> Exercise instructions
Please reproduce exactly, and only, the lines from the one with "The height and" through the last line of the listing below, both ends included, leaving out the pictures.

---

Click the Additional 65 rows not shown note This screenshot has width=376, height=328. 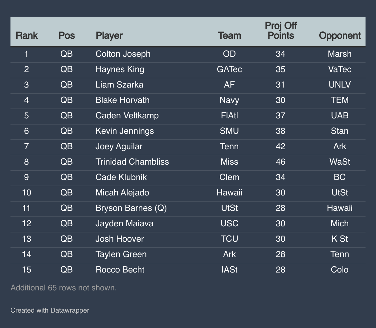[x=63, y=288]
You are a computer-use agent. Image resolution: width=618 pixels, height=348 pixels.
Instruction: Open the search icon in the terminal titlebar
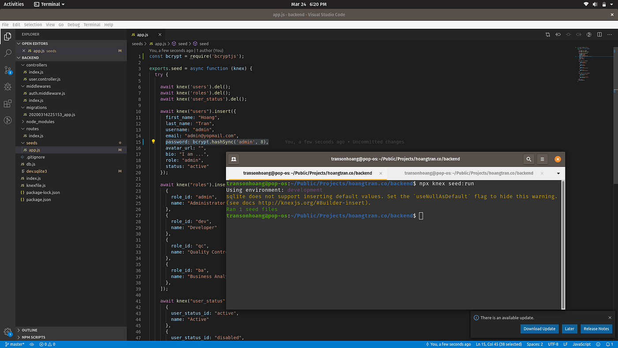[528, 159]
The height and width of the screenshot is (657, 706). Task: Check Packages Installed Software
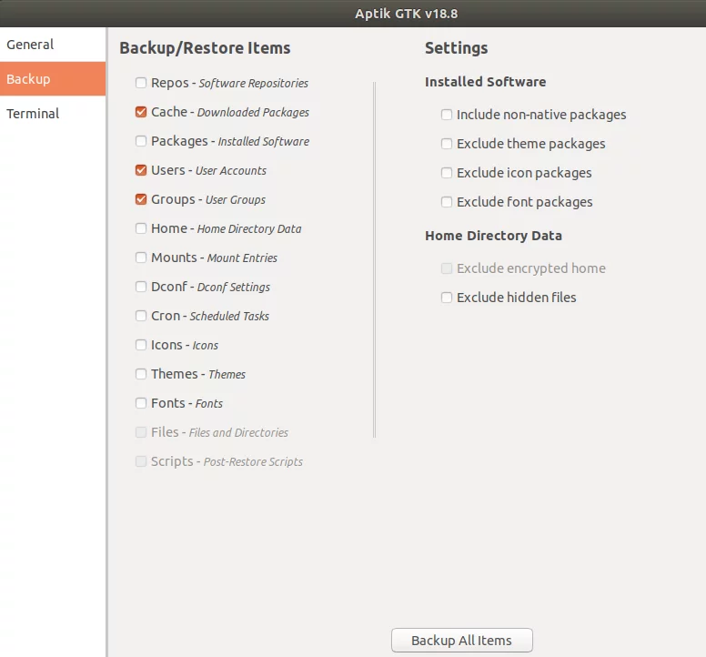point(141,141)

---

> Answer to this task
The height and width of the screenshot is (657, 706). Task: Check Packages Installed Software
point(141,141)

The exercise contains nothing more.